By GIVING YEARS TO LIFE, I mean preventing infection of spouse,
lover or child and preventing early death from a compromised immune system.
Finally by LIFE TO YEARS, I mean encouraging the acceptance and
support of family and friends, reducing discrimination and promoting other
measures to help normalize HIV infection in the society so that it is viewed
as just another chronic disease.
If this theme (or a similar one) is adopted, then possibly the conference
will focus more extensively on ways to promote early detection. One approach
applicable to all countries is to encourage the use of HIV indicators -
simple devices that use saliva or fingerstick blood to determine likely
infection. People should be free to buy these self-help devices in their
pharmacies or grocery stores, giving them some control over their own lives.
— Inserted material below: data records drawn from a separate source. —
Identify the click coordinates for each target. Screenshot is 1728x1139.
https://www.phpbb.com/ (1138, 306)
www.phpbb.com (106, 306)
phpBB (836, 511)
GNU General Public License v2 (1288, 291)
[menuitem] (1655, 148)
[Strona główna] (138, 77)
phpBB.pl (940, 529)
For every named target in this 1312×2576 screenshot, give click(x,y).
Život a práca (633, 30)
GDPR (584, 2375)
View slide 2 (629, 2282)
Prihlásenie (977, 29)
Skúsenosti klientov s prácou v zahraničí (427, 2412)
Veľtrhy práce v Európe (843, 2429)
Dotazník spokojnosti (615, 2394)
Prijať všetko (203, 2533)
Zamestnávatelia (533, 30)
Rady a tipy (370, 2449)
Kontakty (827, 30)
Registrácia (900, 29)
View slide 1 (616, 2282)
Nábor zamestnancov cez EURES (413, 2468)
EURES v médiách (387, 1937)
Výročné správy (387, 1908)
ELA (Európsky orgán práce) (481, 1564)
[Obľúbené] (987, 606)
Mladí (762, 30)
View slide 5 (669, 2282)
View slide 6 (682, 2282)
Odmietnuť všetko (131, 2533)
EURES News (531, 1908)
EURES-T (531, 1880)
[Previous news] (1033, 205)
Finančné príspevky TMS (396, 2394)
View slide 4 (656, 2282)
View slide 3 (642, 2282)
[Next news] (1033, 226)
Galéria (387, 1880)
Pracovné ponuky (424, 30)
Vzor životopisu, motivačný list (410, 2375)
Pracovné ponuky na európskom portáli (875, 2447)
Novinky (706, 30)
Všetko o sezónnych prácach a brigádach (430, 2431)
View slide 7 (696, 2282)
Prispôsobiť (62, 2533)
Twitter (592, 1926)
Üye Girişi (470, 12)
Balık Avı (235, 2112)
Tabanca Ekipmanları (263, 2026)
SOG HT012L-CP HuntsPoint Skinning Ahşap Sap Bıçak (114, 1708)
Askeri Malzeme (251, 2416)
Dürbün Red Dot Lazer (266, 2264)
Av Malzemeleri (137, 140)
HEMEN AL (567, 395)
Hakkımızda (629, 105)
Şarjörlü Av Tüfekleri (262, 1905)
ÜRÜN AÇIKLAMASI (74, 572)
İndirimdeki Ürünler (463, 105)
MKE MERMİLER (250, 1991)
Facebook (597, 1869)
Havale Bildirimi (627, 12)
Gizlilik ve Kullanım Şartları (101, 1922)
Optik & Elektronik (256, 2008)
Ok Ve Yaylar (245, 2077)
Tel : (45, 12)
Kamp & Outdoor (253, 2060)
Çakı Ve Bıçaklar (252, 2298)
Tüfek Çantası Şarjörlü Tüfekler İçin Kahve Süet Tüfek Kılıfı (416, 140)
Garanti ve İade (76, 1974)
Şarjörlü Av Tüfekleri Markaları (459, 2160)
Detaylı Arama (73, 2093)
If found to be positive, the test "indicates" that the person needs to
see a medical care provider for counseling and confirmatory testing. Such
prior screening would keep the "worried well" at home and allow hard-pressed
HIV/AIDS clinic staff to spend more time with those who are truly infected.
If this theme is selected, it would also encourage countries experiencing
higher levels of HIV infection to support universal premarital screening
and pregnancy screening, much as they now do for blood screening.
In addition, such societies would need to develop longer-term care programs,
so that HIV infected persons are not left alone to slowly be overcome by
the virus. Counseling would be couple-based, with continued contact over
time to help discordant couples understand how to avoid transmitting the
virus from infected to susceptible. Such support and care groups are now
in place in several Asian countries, but without testing these care givers
cannot reach those with silent infection. The early detection theme offers
new opportunities, but also new responsibilities. Presenting and discussing
these issues would give your conference an exciting edge and take us in
directions that have not previously been explored.
Please feel free to share my ideas with others and give this matter
your full consideration. I look forward to visiting with you at the coming
Vancouver meeting and hearing more about friends in the Philippines and
the challenges of your position these past few years.